Wide Vibes White Kiryu.
Natural disaster stories are underrated. Beyond the power fantasies, what is the largest appeal of the action blockbuster? Personally, for me it has always been the grandeur and the scale. The movement, and the stakes on levels that far exceed the mundanity of everyday life. They can easily bypass the questionable desire of wanting to revel in the worst impulses of humankind by making us marvel and fear at the doings of mother nature herself. A good disaster story will put in focus things like the environment, man’s constructions in it, and how flexible societal structures are when it is truly required.
The original Disaster Report games back in the PS2 days, developed by Irem, were about as pulpy a take on that sort of story as it got. They usually were some pseudo-detective affair, where the titular reporter would have to investigate the government inadequacies that let the disaster happen the way it did. They weren’t exactly Raymond Chandlers, but they understood what makes a mystery story compelling and did their best at it. The rest of the game would usually see such over the top sequences, like platforming your way up a collapsing tower engulfed in flames, that even the often goofy writing could be taken in stride as part of the exaggerated tone of the world.
Granzella’s Disaster Report 4: Summer Memories, on the other hand, seems to want to take a stab at a more sober tone. Seemingly an attempt to document the human reaction under a truly frightening display of the earth’s magnitude, inspired by Japan’s very real experiences with earthquakes in 2011. Unfortunately, this more serious tone, removed from the original PS2 game’s silly conspiratorial action romps, also takes away a lot of the charm of the series. One would expect an endeavor like that to be fairly somber, touching, and dramatic, but sadly the writing chops are simply not there to deliver on such a feat.
A lazier version of myself would call that the review right there. If you’re asking whether you should play DR4 then the answer is probably not. To be the kind of person for whom the experience would mean something, you have to go in already willing to work for it and meet it halfway. I showed up with my running shoes, ready to go to the halfway point and maybe further for this game, and let me tell you that at many points that felt like a really thankless task.

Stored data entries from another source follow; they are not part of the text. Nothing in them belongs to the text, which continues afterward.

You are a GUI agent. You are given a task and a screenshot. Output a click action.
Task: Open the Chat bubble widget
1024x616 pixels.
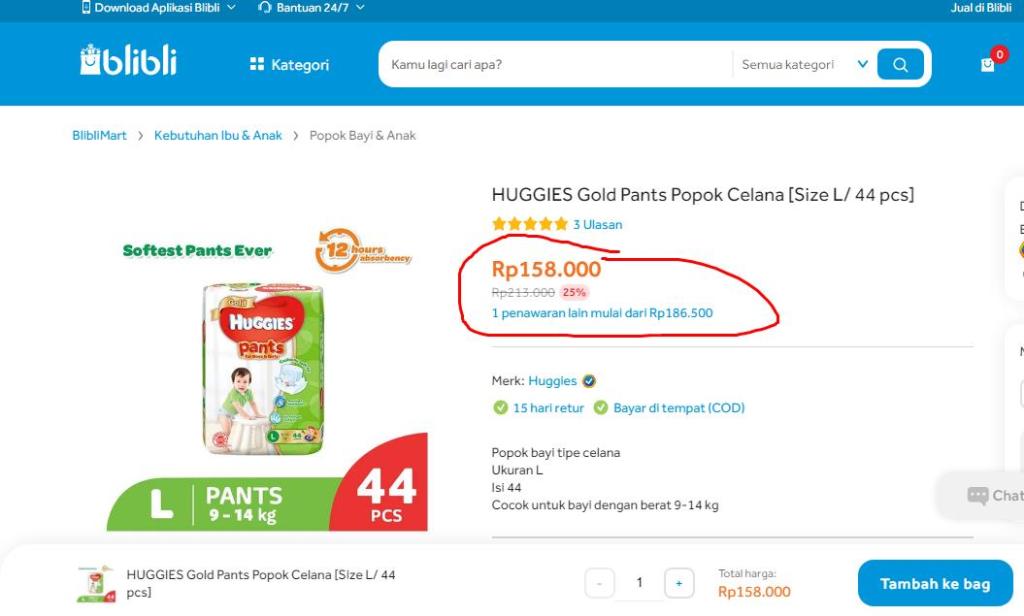click(990, 495)
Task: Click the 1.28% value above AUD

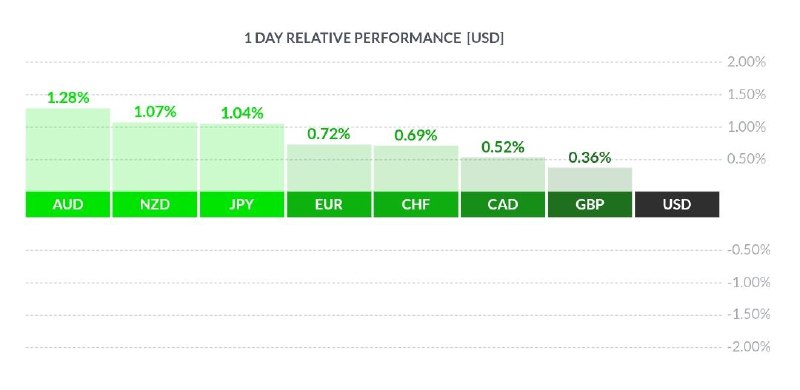Action: pos(68,98)
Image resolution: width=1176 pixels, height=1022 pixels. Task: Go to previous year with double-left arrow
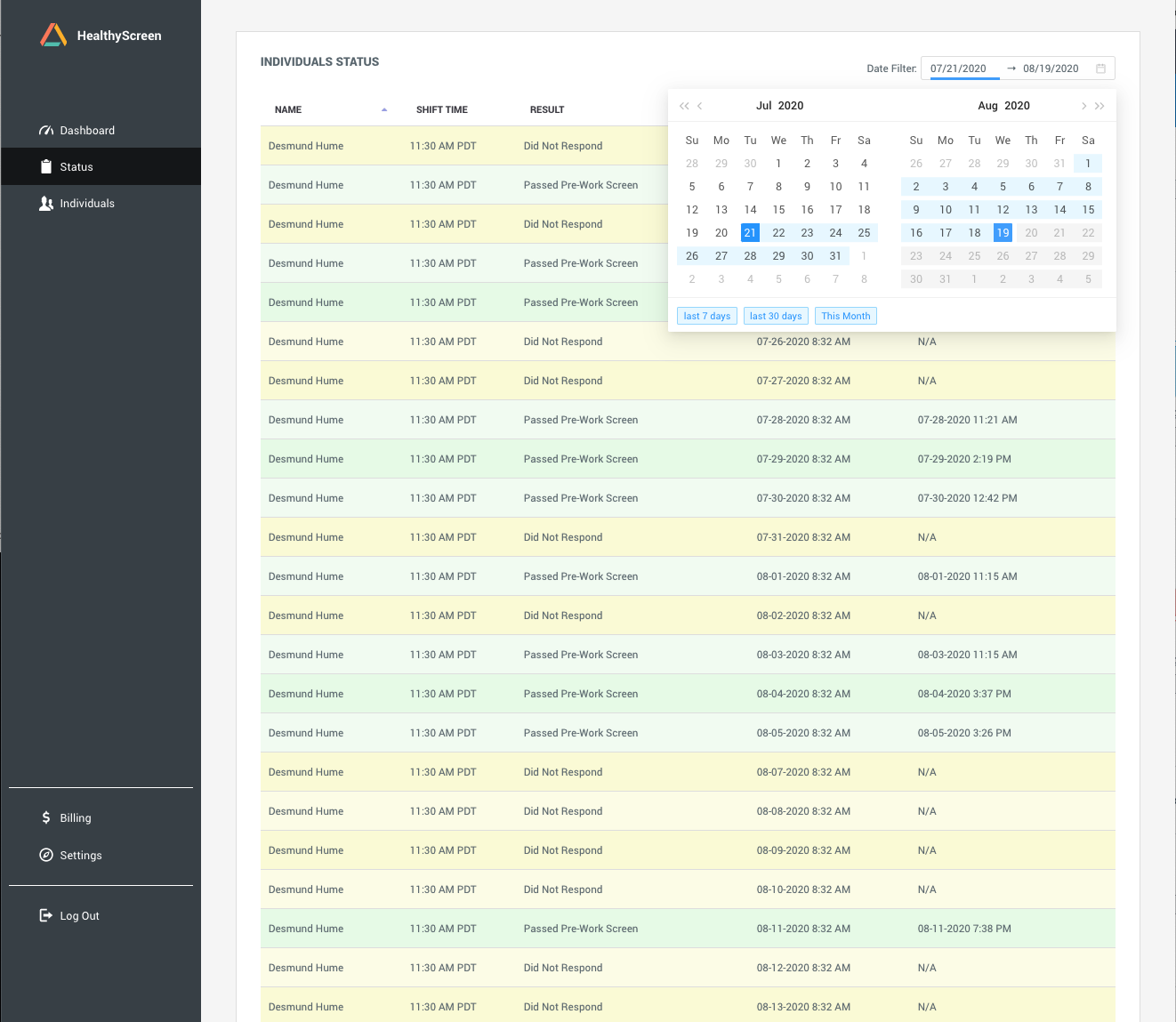[x=684, y=106]
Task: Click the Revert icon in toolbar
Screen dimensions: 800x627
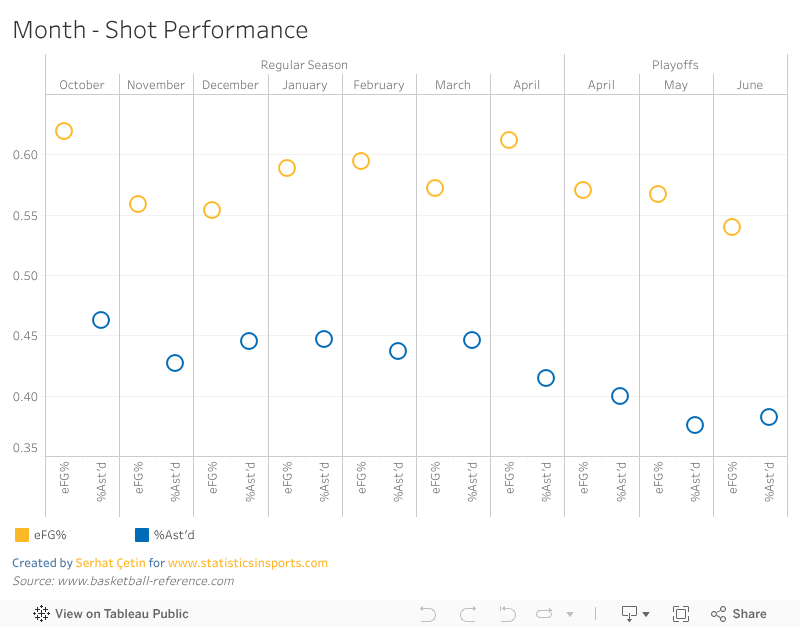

The game isn’t without its high points, mind you. The traversal experience is extremely unique. And it really manages to make you feel like you’re in a real disaster. Whenever you are transitioning between areas, having to brace for an aftershock at any moment makes the situation feel authentically perilous. If you take refuge in the wrong spot, a lamppost, sign, or even an entire building may fall on you. You find yourself calling upon all of your real-life earthquake-safety knowledge in these moments, which really lends gravitas to the experience of simply walking around the crumbling city.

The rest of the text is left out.